Assignment:
Since only part of the material below is wanted, output exactly the lines from the one with "The width and height of the screenshot is (1270, 952)." up to and including the one with "is (1512, 793).".

Exercise data:
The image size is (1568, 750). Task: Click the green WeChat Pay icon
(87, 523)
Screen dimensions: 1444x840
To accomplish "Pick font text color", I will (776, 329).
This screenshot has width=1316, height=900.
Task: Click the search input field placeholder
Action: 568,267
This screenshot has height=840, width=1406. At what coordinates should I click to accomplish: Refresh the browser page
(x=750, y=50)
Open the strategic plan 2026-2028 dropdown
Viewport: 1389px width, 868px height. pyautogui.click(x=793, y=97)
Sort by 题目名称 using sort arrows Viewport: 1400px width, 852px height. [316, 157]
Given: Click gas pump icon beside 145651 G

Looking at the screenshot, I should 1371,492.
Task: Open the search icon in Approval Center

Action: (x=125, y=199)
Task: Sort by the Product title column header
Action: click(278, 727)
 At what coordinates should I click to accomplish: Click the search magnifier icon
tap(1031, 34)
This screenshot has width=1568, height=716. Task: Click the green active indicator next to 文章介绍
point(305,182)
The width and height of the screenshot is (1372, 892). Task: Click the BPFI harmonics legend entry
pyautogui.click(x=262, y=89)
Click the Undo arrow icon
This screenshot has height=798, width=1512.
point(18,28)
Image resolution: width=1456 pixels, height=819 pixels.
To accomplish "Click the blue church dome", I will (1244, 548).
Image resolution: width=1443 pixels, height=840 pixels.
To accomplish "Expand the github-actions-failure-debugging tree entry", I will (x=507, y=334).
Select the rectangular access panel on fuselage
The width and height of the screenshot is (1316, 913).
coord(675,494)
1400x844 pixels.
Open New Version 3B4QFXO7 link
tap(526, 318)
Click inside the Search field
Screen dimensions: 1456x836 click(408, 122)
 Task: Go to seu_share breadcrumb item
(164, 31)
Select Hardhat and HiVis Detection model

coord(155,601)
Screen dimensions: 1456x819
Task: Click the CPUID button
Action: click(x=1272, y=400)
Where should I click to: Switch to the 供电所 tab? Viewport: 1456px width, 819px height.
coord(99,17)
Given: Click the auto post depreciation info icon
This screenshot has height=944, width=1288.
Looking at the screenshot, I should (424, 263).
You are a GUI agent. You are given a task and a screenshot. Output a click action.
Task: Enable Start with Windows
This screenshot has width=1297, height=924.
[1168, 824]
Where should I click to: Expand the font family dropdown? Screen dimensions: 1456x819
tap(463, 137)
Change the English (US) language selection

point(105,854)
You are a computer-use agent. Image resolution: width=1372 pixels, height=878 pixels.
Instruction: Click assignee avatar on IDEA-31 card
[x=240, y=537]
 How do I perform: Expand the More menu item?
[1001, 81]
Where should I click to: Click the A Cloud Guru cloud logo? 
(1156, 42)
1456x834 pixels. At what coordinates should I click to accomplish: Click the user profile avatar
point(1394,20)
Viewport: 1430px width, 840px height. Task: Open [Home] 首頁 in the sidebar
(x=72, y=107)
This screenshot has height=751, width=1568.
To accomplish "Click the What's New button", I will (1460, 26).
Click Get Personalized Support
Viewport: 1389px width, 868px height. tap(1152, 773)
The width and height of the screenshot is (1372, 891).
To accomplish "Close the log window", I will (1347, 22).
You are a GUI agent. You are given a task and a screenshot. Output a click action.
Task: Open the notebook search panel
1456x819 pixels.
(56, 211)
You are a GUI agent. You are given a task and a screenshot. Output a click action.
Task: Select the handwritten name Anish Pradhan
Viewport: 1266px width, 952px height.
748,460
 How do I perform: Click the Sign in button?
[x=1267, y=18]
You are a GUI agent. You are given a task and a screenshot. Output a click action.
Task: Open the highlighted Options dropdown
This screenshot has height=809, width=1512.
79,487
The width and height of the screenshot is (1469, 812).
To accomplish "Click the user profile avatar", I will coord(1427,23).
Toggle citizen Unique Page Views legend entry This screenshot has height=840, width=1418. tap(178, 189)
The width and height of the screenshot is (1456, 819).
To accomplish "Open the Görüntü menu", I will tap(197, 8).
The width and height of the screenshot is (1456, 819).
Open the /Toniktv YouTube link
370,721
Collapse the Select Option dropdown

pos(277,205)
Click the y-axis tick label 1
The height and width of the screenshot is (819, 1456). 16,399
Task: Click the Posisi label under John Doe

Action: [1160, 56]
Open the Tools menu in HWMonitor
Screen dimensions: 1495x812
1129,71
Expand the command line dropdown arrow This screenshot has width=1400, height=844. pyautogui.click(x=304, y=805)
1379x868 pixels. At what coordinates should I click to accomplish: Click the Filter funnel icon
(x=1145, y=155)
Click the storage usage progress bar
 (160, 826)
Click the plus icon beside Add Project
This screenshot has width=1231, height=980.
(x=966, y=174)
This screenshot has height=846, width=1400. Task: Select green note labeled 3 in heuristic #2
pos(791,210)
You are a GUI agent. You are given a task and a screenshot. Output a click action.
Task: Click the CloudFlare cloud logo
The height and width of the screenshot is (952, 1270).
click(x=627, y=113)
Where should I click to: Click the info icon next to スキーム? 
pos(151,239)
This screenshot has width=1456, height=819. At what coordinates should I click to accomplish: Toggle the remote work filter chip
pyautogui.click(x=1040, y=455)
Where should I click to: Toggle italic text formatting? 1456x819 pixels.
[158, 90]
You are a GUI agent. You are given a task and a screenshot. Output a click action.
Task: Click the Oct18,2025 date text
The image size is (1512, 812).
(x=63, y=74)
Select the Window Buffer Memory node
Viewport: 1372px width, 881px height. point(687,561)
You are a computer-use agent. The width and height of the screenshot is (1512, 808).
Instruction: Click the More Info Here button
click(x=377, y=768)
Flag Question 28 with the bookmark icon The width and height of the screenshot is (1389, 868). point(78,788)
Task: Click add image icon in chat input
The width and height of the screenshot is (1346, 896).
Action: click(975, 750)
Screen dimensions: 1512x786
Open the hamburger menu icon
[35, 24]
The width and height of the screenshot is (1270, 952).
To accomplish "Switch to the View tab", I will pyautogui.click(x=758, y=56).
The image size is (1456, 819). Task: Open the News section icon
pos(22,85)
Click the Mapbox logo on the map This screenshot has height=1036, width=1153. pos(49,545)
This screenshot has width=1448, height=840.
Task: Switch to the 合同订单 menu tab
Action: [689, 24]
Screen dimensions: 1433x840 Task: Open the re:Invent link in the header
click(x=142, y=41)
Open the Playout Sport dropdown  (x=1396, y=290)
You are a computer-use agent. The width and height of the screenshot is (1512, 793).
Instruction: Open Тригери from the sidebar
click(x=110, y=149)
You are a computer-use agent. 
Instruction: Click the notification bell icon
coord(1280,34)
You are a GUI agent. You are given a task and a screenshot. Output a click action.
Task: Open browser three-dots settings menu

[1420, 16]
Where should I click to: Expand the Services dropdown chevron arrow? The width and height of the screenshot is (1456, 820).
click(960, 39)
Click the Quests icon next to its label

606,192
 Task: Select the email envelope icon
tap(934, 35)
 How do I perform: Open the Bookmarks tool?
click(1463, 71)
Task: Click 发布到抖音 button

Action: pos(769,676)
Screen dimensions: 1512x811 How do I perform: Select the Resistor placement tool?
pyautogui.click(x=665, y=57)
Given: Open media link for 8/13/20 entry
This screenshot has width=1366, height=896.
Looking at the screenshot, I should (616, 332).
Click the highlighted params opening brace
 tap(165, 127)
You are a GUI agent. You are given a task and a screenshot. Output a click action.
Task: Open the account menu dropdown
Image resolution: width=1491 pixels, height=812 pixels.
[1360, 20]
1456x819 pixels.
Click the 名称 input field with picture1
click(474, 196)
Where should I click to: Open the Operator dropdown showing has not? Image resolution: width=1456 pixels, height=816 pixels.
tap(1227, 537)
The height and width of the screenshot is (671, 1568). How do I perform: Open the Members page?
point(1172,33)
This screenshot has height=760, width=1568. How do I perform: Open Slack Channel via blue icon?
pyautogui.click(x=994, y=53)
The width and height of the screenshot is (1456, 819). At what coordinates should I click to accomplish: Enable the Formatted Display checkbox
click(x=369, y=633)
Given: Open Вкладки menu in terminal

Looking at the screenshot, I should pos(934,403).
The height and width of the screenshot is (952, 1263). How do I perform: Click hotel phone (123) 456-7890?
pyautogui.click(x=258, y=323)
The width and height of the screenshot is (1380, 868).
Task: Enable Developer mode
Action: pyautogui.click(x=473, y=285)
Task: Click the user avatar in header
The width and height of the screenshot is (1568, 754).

Result for this task:
The width and height of the screenshot is (1270, 952).
To accomplish "Switch to the View tab", I will pyautogui.click(x=758, y=56).
The image size is (1456, 819). Task: Open the News section icon
pos(22,85)
Click the Mapbox logo on the map This screenshot has height=1036, width=1153. pos(49,545)
This screenshot has width=1448, height=840.
Task: Switch to the 合同订单 menu tab
Action: [689, 24]
Screen dimensions: 1433x840 Task: Open the re:Invent link in the header
click(x=142, y=41)
Open the Playout Sport dropdown  (x=1396, y=290)
You are a computer-use agent. The width and height of the screenshot is (1512, 793).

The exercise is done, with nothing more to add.